(Excerpts from a dataset)

================

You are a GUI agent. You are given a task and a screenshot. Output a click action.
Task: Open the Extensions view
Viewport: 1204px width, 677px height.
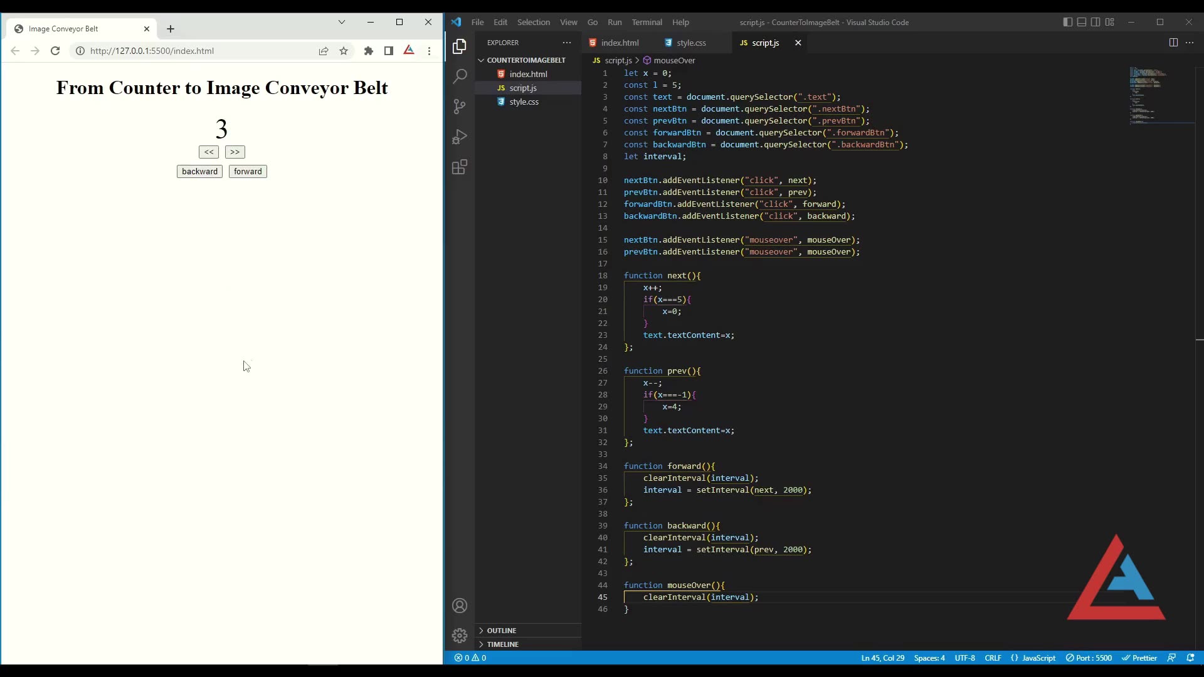click(460, 167)
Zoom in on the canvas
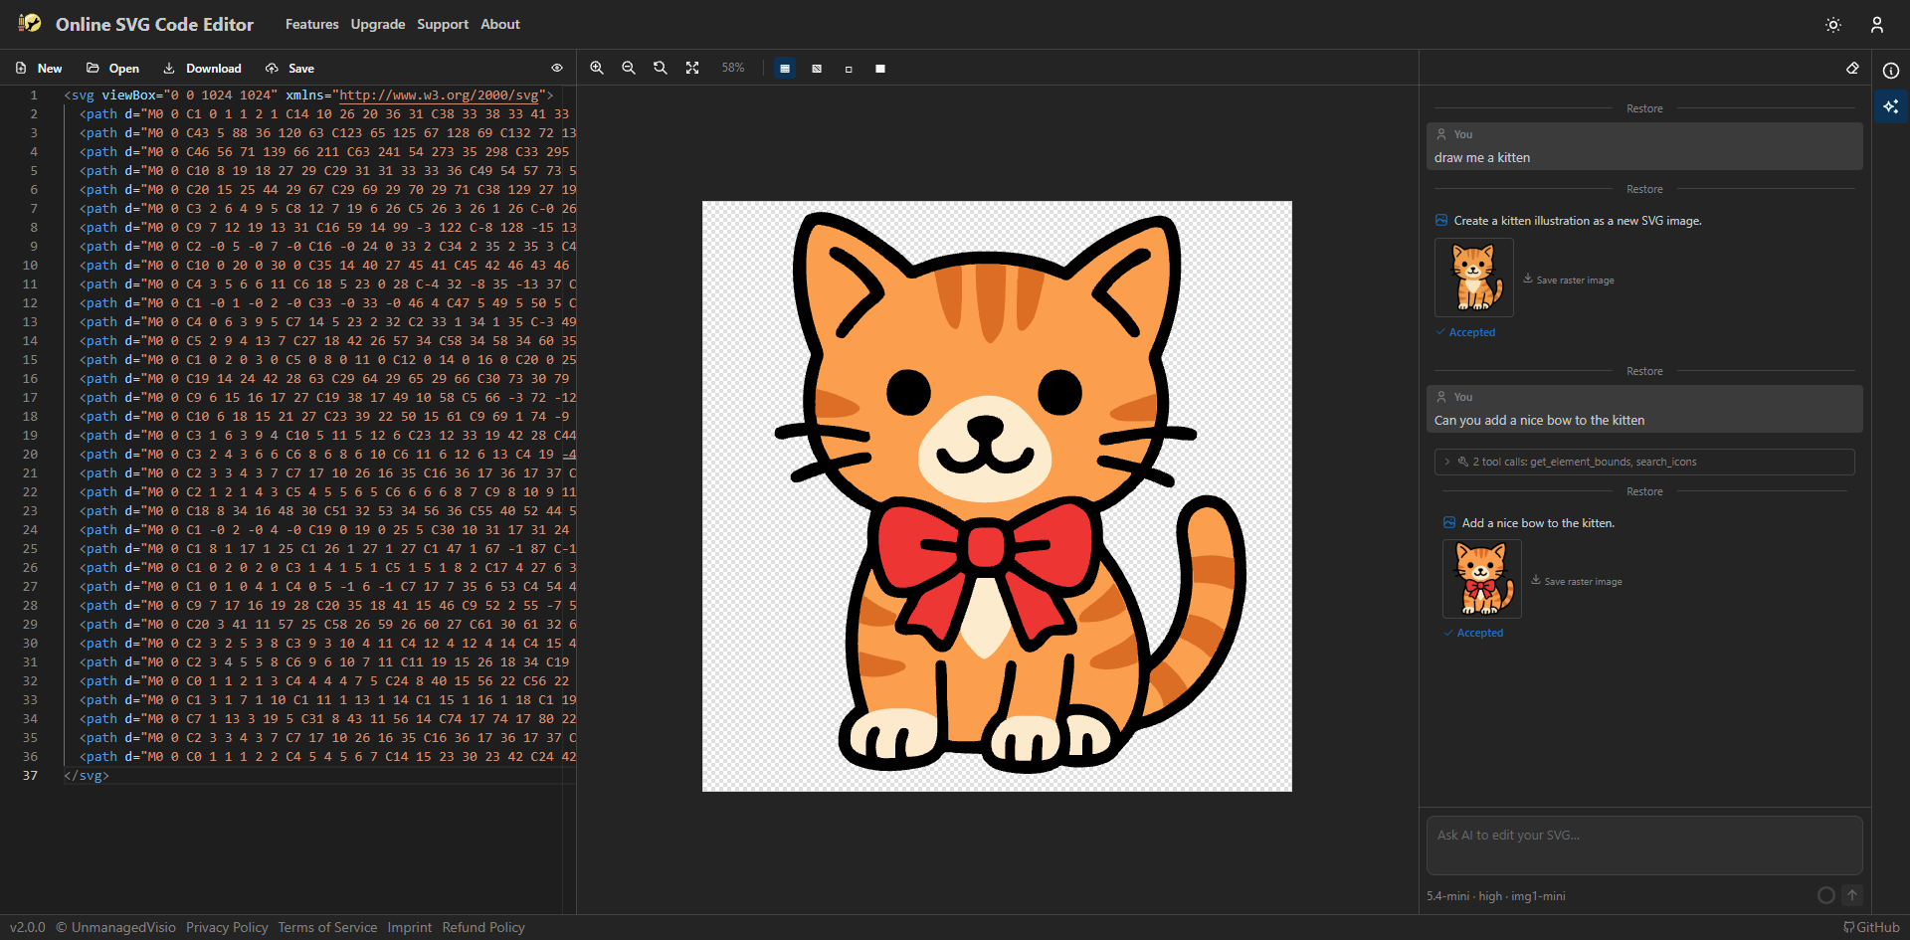Screen dimensions: 1910x940 pos(597,68)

================

TASK GOAL >>
Each line above should be printed again exactly, though the pictures should not be.

RESULT FOR THIS TASK >>
You are a GUI agent. You are given a task and a screenshot. Output a click action.
Task: Open the Extensions view
Viewport: 1204px width, 677px height.
click(460, 167)
Zoom in on the canvas
Screen dimensions: 1910x940 pos(597,68)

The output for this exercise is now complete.